Records to process -
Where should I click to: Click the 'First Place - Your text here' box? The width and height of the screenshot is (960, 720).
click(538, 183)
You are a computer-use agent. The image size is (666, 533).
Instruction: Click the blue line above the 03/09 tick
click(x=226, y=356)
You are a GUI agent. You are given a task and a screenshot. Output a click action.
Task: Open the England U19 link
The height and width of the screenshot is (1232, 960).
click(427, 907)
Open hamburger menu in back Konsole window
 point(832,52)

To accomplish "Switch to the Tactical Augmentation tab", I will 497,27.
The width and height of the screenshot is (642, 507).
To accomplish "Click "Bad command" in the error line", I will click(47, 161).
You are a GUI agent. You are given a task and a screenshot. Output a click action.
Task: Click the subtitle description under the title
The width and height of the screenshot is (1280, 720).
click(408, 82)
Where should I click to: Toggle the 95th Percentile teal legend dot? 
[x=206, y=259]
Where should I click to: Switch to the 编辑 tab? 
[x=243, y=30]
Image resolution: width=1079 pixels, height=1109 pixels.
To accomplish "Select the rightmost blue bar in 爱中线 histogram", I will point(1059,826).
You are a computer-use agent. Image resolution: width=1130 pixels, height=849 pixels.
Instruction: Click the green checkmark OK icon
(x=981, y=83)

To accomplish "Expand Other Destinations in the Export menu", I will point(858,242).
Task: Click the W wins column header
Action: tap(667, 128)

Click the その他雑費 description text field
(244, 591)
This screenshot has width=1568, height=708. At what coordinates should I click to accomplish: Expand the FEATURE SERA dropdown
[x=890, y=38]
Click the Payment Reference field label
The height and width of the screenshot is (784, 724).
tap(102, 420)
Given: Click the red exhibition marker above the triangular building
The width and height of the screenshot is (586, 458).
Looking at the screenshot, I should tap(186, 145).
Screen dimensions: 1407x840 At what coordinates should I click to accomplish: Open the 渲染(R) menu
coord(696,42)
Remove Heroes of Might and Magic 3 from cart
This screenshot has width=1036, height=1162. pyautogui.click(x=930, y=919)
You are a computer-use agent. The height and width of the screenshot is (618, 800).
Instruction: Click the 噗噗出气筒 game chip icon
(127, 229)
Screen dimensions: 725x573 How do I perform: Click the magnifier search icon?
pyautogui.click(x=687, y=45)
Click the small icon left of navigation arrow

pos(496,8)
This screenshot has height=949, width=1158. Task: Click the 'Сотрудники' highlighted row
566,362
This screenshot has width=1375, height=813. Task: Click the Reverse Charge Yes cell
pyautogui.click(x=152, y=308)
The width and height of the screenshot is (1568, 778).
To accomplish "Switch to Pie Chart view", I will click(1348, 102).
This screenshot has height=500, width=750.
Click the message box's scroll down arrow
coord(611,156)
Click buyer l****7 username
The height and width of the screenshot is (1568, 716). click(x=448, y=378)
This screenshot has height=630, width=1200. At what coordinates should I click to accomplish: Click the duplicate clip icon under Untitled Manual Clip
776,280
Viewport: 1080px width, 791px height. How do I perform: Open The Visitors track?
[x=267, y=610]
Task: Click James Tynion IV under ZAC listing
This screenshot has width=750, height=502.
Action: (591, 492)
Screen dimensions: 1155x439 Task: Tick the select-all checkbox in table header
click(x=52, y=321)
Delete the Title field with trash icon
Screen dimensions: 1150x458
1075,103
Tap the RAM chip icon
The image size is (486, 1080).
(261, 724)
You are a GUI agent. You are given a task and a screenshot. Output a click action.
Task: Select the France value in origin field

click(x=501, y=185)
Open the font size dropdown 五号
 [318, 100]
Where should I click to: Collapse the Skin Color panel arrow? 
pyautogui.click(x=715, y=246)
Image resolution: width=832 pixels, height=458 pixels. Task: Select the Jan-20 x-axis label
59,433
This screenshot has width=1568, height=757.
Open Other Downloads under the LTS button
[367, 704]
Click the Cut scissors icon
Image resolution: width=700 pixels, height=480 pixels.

Exercise requirements - What's wanted is a faithful copy of each entry above.

Result -
Where should I click to: Click the 'First Place - Your text here' box? The width and height of the screenshot is (960, 720).
click(538, 183)
You are a computer-use agent. The image size is (666, 533).
Instruction: Click the blue line above the 03/09 tick
click(x=226, y=356)
You are a GUI agent. You are given a task and a screenshot. Output a click action.
Task: Open the England U19 link
The height and width of the screenshot is (1232, 960).
click(427, 907)
Open hamburger menu in back Konsole window
 point(832,52)

To accomplish "Switch to the Tactical Augmentation tab", I will 497,27.
The width and height of the screenshot is (642, 507).
To accomplish "Click "Bad command" in the error line", I will click(47, 161).
You are a GUI agent. You are given a task and a screenshot. Output a click action.
Task: Click the subtitle description under the title
The width and height of the screenshot is (1280, 720).
click(408, 82)
Where should I click to: Toggle the 95th Percentile teal legend dot? 
[x=206, y=259]
Where should I click to: Switch to the 编辑 tab? 
[x=243, y=30]
Image resolution: width=1079 pixels, height=1109 pixels.
To accomplish "Select the rightmost blue bar in 爱中线 histogram", I will point(1059,826).
You are a computer-use agent. Image resolution: width=1130 pixels, height=849 pixels.
Instruction: Click the green checkmark OK icon
(x=981, y=83)

To accomplish "Expand Other Destinations in the Export menu", I will point(858,242).
Task: Click the W wins column header
Action: tap(667, 128)

Click the その他雑費 description text field
(244, 591)
This screenshot has width=1568, height=708. At what coordinates should I click to accomplish: Expand the FEATURE SERA dropdown
[x=890, y=38]
Click the Payment Reference field label
The height and width of the screenshot is (784, 724).
tap(102, 420)
Given: Click the red exhibition marker above the triangular building
The width and height of the screenshot is (586, 458).
Looking at the screenshot, I should tap(186, 145).
Screen dimensions: 1407x840 At what coordinates should I click to accomplish: Open the 渲染(R) menu
coord(696,42)
Remove Heroes of Might and Magic 3 from cart
This screenshot has width=1036, height=1162. pyautogui.click(x=930, y=919)
You are a computer-use agent. The height and width of the screenshot is (618, 800).
Instruction: Click the 噗噗出气筒 game chip icon
(127, 229)
Screen dimensions: 725x573 How do I perform: Click the magnifier search icon?
pyautogui.click(x=687, y=45)
Click the small icon left of navigation arrow

pos(496,8)
This screenshot has height=949, width=1158. Task: Click the 'Сотрудники' highlighted row
566,362
This screenshot has width=1375, height=813. Task: Click the Reverse Charge Yes cell
pyautogui.click(x=152, y=308)
The width and height of the screenshot is (1568, 778).
To accomplish "Switch to Pie Chart view", I will click(1348, 102).
This screenshot has height=500, width=750.
Click the message box's scroll down arrow
coord(611,156)
Click buyer l****7 username
The height and width of the screenshot is (1568, 716). click(x=448, y=378)
This screenshot has height=630, width=1200. At what coordinates should I click to accomplish: Click the duplicate clip icon under Untitled Manual Clip
776,280
Viewport: 1080px width, 791px height. How do I perform: Open The Visitors track?
[x=267, y=610]
Task: Click James Tynion IV under ZAC listing
This screenshot has width=750, height=502.
Action: (591, 492)
Screen dimensions: 1155x439 Task: Tick the select-all checkbox in table header
click(x=52, y=321)
Delete the Title field with trash icon
Screen dimensions: 1150x458
1075,103
Tap the RAM chip icon
The image size is (486, 1080).
(261, 724)
You are a GUI agent. You are given a task and a screenshot. Output a click action.
Task: Select the France value in origin field

click(x=501, y=185)
Open the font size dropdown 五号
 [318, 100]
Where should I click to: Collapse the Skin Color panel arrow? 
pyautogui.click(x=715, y=246)
Image resolution: width=832 pixels, height=458 pixels. Task: Select the Jan-20 x-axis label
59,433
This screenshot has width=1568, height=757.
Open Other Downloads under the LTS button
[367, 704]
Click the Cut scissors icon
Image resolution: width=700 pixels, height=480 pixels.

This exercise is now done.